Mariangela Scarduzio, PhD

Investigator:

Mariangela Scarduzio, PhD

Name of Institution:

University of Alabama at Birmingham   

Project Title:

Striatal acetylcholine dynamics in L-DOPA-induced dyskinesia 


Investigator Bio:

Dr. Scarduzio is an Electrophysiologist and Assistant Professor at the Center for Neurodegeneration and Experimental Therapeutics (CNET) in the Department of Neurology at the University of Alabama at Birmingham (UAB). Her research is focused on deciphering the striatal circuitry governing basal ganglia-related movement disorders with a particular focus on the role of striatal neuromodulators (acetylcholine and dopamine) in movement regulation. 

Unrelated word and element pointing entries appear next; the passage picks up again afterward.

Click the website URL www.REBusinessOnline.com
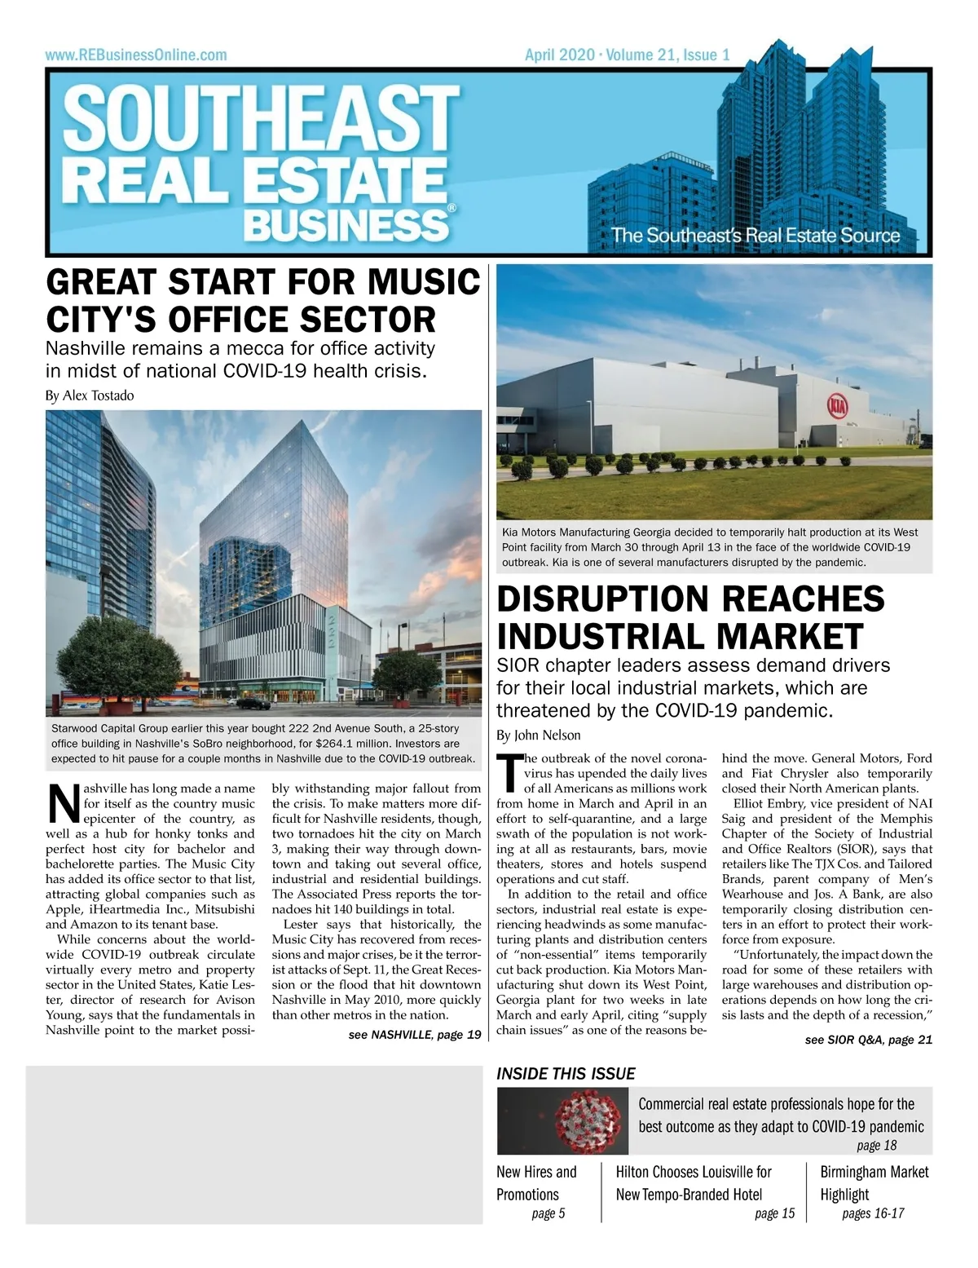tap(136, 55)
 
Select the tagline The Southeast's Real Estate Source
tap(756, 236)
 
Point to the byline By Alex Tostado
tap(90, 395)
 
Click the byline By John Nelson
tap(539, 735)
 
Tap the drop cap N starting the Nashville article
tap(63, 802)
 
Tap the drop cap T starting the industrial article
tap(509, 772)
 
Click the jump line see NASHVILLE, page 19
tap(415, 1035)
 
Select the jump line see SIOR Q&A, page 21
tap(868, 1040)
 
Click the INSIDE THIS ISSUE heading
tap(566, 1074)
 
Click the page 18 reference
tap(876, 1146)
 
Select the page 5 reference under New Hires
tap(548, 1213)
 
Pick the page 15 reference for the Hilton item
tap(774, 1213)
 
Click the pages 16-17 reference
tap(873, 1213)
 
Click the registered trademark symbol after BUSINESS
tap(452, 209)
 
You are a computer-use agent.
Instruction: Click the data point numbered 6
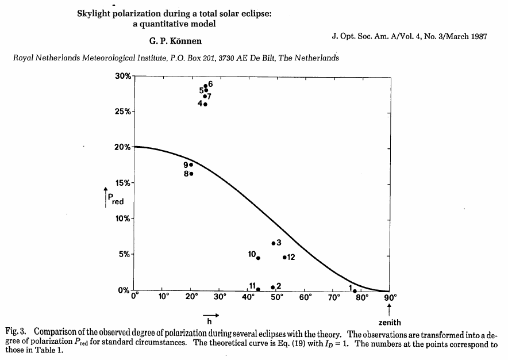pyautogui.click(x=205, y=86)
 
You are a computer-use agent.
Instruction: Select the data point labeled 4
pyautogui.click(x=205, y=104)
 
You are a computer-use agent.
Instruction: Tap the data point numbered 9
pyautogui.click(x=191, y=164)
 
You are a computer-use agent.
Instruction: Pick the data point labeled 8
pyautogui.click(x=191, y=174)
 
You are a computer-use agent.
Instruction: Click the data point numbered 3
pyautogui.click(x=273, y=243)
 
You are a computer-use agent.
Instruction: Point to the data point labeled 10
pyautogui.click(x=258, y=258)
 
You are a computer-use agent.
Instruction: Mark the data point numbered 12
pyautogui.click(x=284, y=257)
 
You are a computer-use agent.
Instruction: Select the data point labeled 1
pyautogui.click(x=355, y=290)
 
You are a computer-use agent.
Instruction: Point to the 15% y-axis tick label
pyautogui.click(x=124, y=183)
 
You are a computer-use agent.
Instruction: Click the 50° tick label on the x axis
pyautogui.click(x=277, y=298)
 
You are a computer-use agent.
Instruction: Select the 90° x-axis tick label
pyautogui.click(x=391, y=298)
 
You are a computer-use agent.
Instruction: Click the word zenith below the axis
pyautogui.click(x=390, y=323)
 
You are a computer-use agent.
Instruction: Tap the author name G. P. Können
pyautogui.click(x=175, y=41)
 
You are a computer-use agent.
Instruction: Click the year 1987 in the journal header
pyautogui.click(x=477, y=36)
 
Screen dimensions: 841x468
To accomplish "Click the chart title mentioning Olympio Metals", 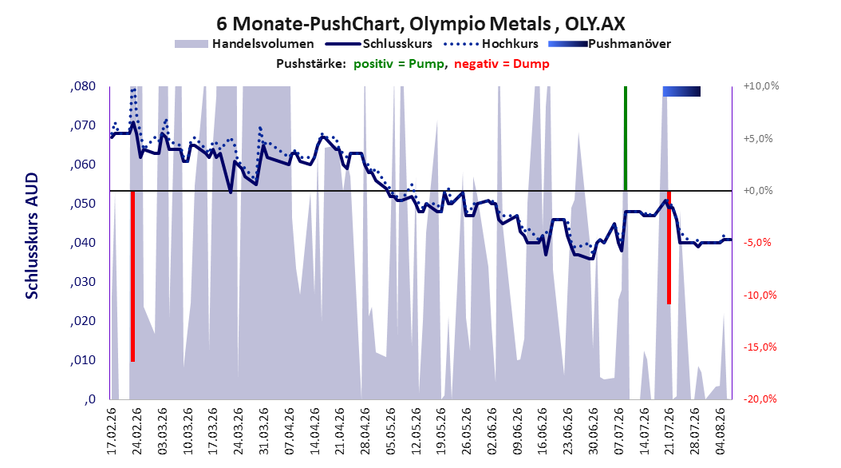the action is click(x=421, y=24).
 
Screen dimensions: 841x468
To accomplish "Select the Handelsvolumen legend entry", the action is click(x=245, y=44).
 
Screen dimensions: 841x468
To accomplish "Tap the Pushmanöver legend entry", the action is click(x=610, y=44).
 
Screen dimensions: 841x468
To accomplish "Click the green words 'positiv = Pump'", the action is click(x=398, y=64).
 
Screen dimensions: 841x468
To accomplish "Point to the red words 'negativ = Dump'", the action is click(x=502, y=64).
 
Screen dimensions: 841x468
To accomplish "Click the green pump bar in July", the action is click(x=626, y=138).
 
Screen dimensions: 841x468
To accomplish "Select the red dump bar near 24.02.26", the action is click(x=132, y=276).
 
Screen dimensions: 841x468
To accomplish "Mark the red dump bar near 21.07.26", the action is click(x=669, y=248).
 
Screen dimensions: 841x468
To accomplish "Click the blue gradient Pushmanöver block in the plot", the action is click(x=681, y=91).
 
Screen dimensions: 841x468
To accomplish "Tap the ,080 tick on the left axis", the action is click(x=83, y=86).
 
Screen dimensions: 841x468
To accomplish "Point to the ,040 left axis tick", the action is click(x=83, y=243).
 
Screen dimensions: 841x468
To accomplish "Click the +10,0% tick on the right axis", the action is click(x=761, y=86).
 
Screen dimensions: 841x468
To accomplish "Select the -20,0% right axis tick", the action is click(x=760, y=399).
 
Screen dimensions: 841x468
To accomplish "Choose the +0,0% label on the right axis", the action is click(x=758, y=191).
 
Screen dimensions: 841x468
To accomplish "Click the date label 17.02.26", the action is click(x=112, y=431).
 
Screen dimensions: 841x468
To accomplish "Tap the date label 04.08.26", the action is click(x=721, y=431).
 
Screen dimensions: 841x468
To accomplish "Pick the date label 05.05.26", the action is click(x=391, y=431).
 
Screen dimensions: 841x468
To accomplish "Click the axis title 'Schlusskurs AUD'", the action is click(x=32, y=236).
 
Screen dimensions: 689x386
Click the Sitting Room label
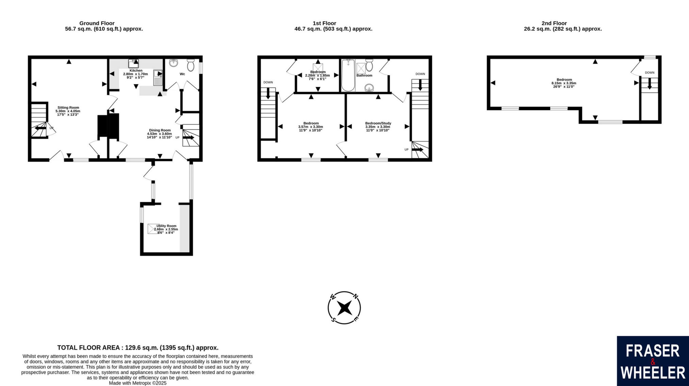click(x=68, y=108)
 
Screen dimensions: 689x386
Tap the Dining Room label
click(x=160, y=130)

Dr. Scarduzio received her PhD in Neurophysiology and Electrophysiology from the University of Perugia in Italy and trained as a Postdoctoral Fellow at the University of Perugia and Northwestern University with Drs. Paolo Calabresi and James Surmeier, respectively. Her background in patch-clamp electrophysiology laid a foundation to assess the fundamental mechanisms underpinning basal ganglia-related movement disorders at the cellular, synaptic and circuit levels. Recent developments have expanded her research beyond these realms to encompass system-level investigations, employing advanced in vivo imaging techniques in mouse models of dystonia, Parkinson’s disease (PD), Huntington’s disease and levodopa (L-DOPA)-induced dyskinesia (LID). 

Objective:

To investigate how L-DOPA-induced fluctuating levels of the neurotransmitter dopamine (DA) affect the levels of acetylcholine (ACh), another neurotransmitter involved in movement regulation in the dorsal striatum, the part of the brain responsible for PD and LID symptoms. 

Background:

Understanding genetic forms of PD have unveiled biological mechanisms that are relevant to non-genetic forms of PD as well. I identified PSMF1 as a new gene associated with early-onset PD and parkinsonism in multiple families. The function of PSMF1 in neurons is unknown.

Methods/Design:

The project will focus on how striatal ACh spontaneous oscillations evolve as DA levels decrease, and LID develops in a mouse model of PD. We will employ a new technique that allows for monitoring of brain ACh release in real time, as the living animal moves freely, and its movements can be quantified. We hypothesize that in brains lacking DA, the replacement of DA with L-DOPA causes distortion of the natural rhythm of ACh in the striatum, leading to LID. 

Relevance to Diagnosis/Treatment of Parkinson’s Disease:

By uncovering ACh transmission alterations, their causes, and their relationship to movement execution, we hope to provide insights into potential therapeutic strategies, including both medications and neuromodulatory techniques, for managing movement difficulties associated with PD and LID.